Courtesy of Danton H. O’Day.  Cellular Signalling 15, D. O’Day, CaMBOT: profiling and characterizing calmodulin-binding proteins, 347-354 (2003), with permission from Elsevier, PMID: 12618209


CaM-binding proteins


            CaM-binding proteins (CaMBP) are a diverse group of targets, whose interactions with CaM can be subdivided into calcium-dependent and calcium-independent modes of binding and regulation.  Ca2+-CaM can bind to target proteins to alter their function, acting as part of a calcium signal transduction pathway.  Calcium-free apocalmodulin (ApoCaM) can bind to other target proteins, eliciting different cellular responses.

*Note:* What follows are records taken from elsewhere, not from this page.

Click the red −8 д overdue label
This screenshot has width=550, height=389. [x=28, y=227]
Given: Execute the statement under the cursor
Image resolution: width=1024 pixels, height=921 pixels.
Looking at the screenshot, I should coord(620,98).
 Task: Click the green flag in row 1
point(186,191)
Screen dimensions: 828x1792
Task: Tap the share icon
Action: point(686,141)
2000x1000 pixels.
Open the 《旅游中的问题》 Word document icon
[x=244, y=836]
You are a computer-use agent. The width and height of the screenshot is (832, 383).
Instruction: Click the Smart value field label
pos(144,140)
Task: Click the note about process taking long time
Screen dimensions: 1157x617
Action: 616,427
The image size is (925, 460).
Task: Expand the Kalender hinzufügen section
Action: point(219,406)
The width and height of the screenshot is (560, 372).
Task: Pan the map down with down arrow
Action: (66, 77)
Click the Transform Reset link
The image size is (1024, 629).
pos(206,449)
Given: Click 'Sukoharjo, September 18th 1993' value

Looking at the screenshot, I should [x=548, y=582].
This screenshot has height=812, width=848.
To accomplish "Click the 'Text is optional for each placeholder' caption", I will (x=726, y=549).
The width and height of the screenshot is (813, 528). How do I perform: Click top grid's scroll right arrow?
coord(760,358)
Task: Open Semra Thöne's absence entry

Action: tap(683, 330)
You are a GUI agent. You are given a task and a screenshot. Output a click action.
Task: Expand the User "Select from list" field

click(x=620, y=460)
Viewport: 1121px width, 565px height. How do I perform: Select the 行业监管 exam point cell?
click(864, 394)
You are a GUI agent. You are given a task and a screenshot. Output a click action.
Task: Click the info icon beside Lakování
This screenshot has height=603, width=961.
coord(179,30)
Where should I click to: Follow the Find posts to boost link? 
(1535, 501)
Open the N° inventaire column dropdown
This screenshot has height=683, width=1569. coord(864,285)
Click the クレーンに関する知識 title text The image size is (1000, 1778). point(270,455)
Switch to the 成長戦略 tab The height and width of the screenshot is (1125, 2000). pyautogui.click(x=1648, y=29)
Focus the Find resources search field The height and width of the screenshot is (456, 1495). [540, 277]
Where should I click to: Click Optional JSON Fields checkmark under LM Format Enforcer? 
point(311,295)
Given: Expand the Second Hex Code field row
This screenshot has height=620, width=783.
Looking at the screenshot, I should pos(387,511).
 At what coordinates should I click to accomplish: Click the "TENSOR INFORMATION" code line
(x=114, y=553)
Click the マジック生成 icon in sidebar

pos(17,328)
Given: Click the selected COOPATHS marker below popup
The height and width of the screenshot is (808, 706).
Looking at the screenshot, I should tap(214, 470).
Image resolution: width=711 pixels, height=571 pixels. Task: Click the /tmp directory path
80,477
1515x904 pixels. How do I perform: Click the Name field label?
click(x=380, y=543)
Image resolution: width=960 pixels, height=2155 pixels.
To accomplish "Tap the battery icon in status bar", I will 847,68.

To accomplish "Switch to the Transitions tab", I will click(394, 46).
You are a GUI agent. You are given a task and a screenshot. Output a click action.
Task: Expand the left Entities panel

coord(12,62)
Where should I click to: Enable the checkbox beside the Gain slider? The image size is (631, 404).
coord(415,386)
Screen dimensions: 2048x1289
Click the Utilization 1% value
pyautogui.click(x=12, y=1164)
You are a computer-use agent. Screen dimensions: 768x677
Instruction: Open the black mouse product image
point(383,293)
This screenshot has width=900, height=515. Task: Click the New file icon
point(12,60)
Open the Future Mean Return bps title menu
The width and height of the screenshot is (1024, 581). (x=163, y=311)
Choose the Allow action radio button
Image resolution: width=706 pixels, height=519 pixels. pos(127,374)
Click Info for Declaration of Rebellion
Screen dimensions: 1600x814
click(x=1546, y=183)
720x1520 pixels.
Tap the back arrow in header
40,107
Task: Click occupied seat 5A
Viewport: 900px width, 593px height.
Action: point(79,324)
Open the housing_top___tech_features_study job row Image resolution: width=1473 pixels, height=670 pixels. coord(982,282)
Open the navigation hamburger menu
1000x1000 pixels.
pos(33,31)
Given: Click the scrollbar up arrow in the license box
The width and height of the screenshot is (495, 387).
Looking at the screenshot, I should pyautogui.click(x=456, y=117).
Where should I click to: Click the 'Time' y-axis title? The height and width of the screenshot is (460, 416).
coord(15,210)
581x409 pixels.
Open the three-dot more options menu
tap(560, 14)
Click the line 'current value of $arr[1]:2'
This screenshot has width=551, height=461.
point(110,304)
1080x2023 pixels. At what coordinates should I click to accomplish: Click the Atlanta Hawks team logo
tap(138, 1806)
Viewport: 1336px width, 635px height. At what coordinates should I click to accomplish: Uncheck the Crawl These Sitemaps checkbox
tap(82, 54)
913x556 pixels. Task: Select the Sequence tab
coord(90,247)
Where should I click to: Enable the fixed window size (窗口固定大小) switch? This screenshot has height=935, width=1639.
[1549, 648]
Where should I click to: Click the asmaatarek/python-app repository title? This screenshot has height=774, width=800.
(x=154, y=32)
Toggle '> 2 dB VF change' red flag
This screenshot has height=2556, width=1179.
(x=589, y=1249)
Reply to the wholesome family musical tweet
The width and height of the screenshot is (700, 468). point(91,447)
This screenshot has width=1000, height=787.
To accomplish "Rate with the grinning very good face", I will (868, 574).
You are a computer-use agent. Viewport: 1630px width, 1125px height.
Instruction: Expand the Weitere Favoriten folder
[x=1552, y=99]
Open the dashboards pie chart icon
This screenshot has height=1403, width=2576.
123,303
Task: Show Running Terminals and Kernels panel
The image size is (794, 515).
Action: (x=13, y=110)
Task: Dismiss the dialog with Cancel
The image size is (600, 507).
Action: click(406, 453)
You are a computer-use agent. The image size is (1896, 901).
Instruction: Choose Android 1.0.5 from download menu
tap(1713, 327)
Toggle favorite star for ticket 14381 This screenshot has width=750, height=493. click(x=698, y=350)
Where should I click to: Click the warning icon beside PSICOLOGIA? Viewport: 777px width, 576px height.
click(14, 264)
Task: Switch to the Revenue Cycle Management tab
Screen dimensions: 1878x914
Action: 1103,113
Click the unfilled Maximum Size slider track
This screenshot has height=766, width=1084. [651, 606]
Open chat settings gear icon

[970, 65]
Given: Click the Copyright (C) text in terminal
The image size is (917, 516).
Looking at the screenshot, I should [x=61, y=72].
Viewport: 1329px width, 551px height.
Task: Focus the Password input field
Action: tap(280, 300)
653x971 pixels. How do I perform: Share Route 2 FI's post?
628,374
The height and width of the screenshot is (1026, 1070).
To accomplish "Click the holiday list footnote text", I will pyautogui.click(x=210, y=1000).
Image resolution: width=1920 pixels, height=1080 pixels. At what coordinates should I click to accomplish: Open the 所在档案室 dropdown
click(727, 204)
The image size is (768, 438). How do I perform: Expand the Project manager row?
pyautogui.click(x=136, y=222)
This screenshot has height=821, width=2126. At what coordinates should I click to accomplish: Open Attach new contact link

            There is no general model of target recognition and activation by CaM, instead several mechanisms of interaction have been described for different targets.  CaM is thought to activate myosin light chain kinase (MLCK) and CaM kinase II (CaMKII) by displacement of their auto-inhibitory domains.  With anthrax adenylate cyclase exotoxin activation, CaM was found to insert itself between two domains of the exotoxin. Other mechanisms of activation include binding of the CaM C-terminal alone, binding of CaM in an extended conformation, and dimer formation with its target.  This mechanistic diversity means that there is no conserved amino acid sequence for CaM binding, however several different binding motifs have been recognised based on the positioning of conserved hydrophobic residues.  CaM binding proteins can have one or more CaM-binding domains.


Ca2+-CaM-binding proteins


            Ca2+-CaM can target several different types of proteins, as shown in the table.  Ca2+-CaM binding proteins include kinases, phosphatases, second messenger signalling proteins, cytoskeletal and muscle proteins.  These proteins can be either Ca2+-activated or Ca2+-inhibited.  Calcium-dependent responses include neurotransmitter release, muscle contraction, metabolism and the inflammatory response.  Some of the responses are outlined below:


CaM kinase cascade

Ca2+-CaM can activate CaM kinase kinase (CaMKK), which in turn activates CaM kinase I (CaMKI) and CaMKIV, enabling them to phosphorylate various protein targets.  CaMKIV can activate several transcription factors such as CREB, SRF, and CBP in order to selectively activate the transcription of target genes.  CaMKK can also phosphorylate protein kinase B, thereby inhibiting apoptosis.


Calcium channel control

CaM is able to exert two opposing effects on P/Q-type calcium channels, first promoting then inhibiting channel opening.  Both of these responses require Ca2+-CaM to bind to the C-terminal tail of the channel.  The different effects arise from which CaM domain binds the calcium:  Ca2+-binding to the C-terminal CaM domain promotes channel opening, while Ca2+-binding to the N-terminal CaM domain promotes channel closure.  The modulation of Ca2+ influx via the control of calcium channels can have important consequences.  For instance, Ca2+ is essential for cardiac excitation-contraction coupling and the propulsion of blood:  Ca2+ activates myofilaments during cardiac systole causing contraction; the release of Ca2+ from the myofilaments during cardiac diastole then causes relaxation.


ApoCaM-binding proteins


            ApoCaM is structurally different from Ca2+-CaM and utilizes unique binding motifs, which show greater homology than Ca2+-CaM binding motifs.  ApoCaM targets several proteins, as shown in the table.  ApoCaM binding proteins include neuroproteins, receptors, second messenger signalling proteins, cytoskeletal and muscle proteins.   Calcium-independent responses include neurotransmitter production, nerve growth, synaptic development, intracellular movement and smooth muscle relaxation.  Some of the responses are outlined below:


ApoCaM storage by neuromodulin

Neuromodulin is the only known protein in the membrane to have a higher affinity for ApoCaM than for Ca2+-CaM.  Calcium-dependent phosphorylation of neuromodulin prevents ApoCaM binding.  Neuromodulin binds and concentrates ApoCaM at specific sites and releases it in response to Ca2+ or phosphorylation, thereby controlling the concentration of ApoCaM in neurons.


Intracellular movement

Brush border myosins (myosin Ia) contain a motor domain that hydrolyses ATP as the driving force for its translocation along actin filaments.  These proteins are structurally different from the more common myosins.  Myosin Ia preferentially binds ApoCaM to Ca2+-CaM.  ApoCaM activates ATPase activity in the absence of actin, thereby inhibiting motiliy.